═════ ФРАГМЕНТ ТЕКСТА ═════

Некоторые предпосылки к тому можно найти в родословной будущего композитора: среди его дальней родни со стороны матери был знаменитый богемский теоретик музыки М. Черногорский. Отчим Ян Чермак был в родстве с композитором и педагогом Антонином Рейха, у которого позднее учились Лист и Берлиоз. Не потому ли серьезное увлечение юноши музыкой не встречало возражений в семье, а, возможно, и поощрялось? Подростком Йозеф пел в церковном хоре, хотя и недолго: голос ломался, что заставило его покинуть детскую группу, но возраст еще не давал возможности присоединиться к взрослым певчим. Из инструментов ему больше всего нравилась скрипка, и в 15 лет играл уже виртуозно; начав учиться играть на органе, преуспел и в этом. Музыка увлекала его куда больше, чем философия, гидравлика или мельничное дело. Так стоит ли удивляться, что и успехи Йозефа в этих дисциплинах не были выдающимися? Зато музыкальные учителя могли гордиться успехами своего ученика.

═════

> _ВАША ЗАДАЧА_
Процитируйте целиком фрагмент о музыкальной юности Йозефа, не меняя ни слова, ни знака. Записи здесь никак не используются.

═════ НАБОР ДАННЫХ ═════

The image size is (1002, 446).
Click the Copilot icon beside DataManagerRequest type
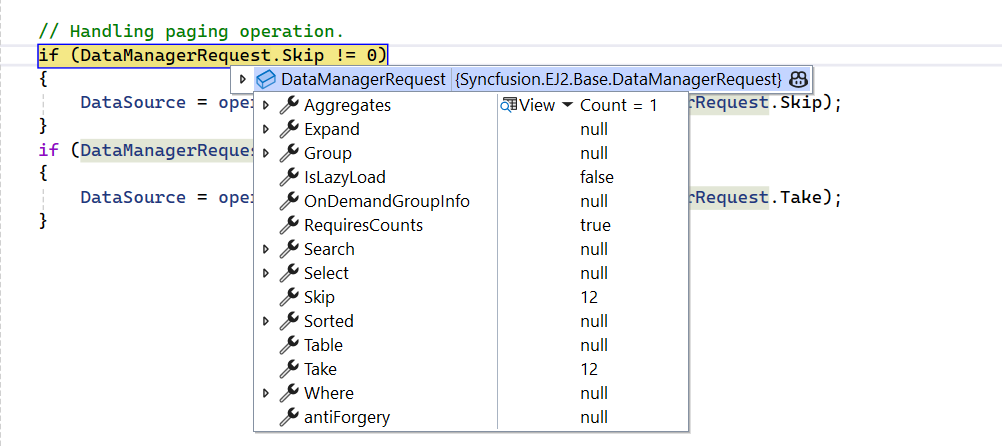tap(798, 80)
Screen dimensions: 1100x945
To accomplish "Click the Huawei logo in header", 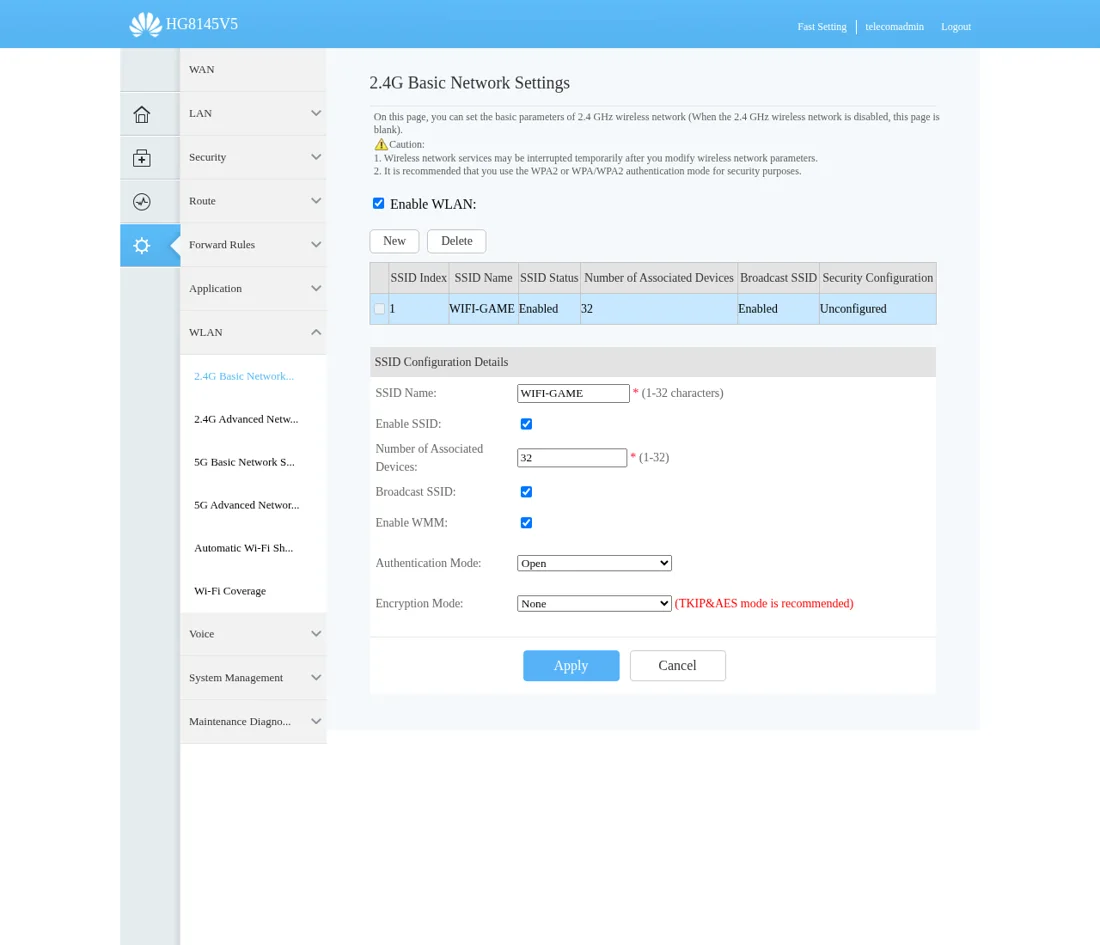I will pos(145,25).
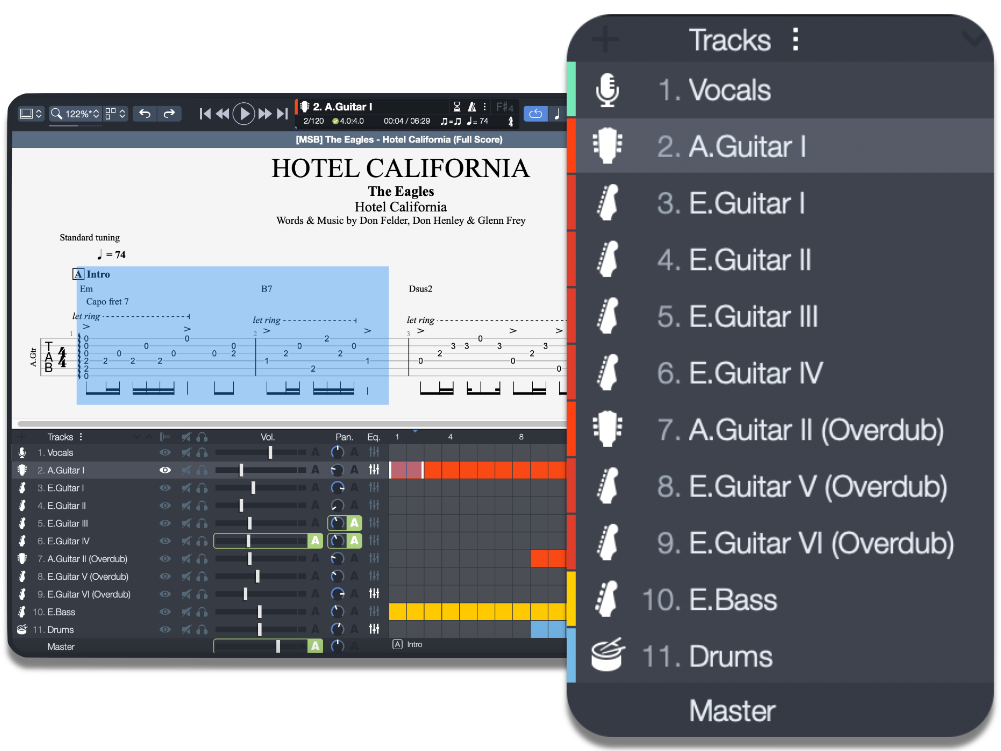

═════

> _РАЗБОР РЕШЕНИЯ_
Некоторые предпосылки к тому можно найти в родословной будущего композитора: среди его дальней родни со стороны матери был знаменитый богемский теоретик музыки М. Черногорский. Отчим Ян Чермак был в родстве с композитором и педагогом Антонином Рейха, у которого позднее учились Лист и Берлиоз. Не потому ли серьезное увлечение юноши музыкой не встречало возражений в семье, а, возможно, и поощрялось? Подростком Йозеф пел в церковном хоре, хотя и недолго: голос ломался, что заставило его покинуть детскую группу, но возраст еще не давал возможности присоединиться к взрослым певчим. Из инструментов ему больше всего нравилась скрипка, и в 15 лет играл уже виртуозно; начав учиться играть на органе, преуспел и в этом. Музыка увлекала его куда больше, чем философия, гидравлика или мельничное дело. Так стоит ли удивляться, что и успехи Йозефа в этих дисциплинах не были выдающимися? Зато музыкальные учителя могли гордиться успехами своего ученика.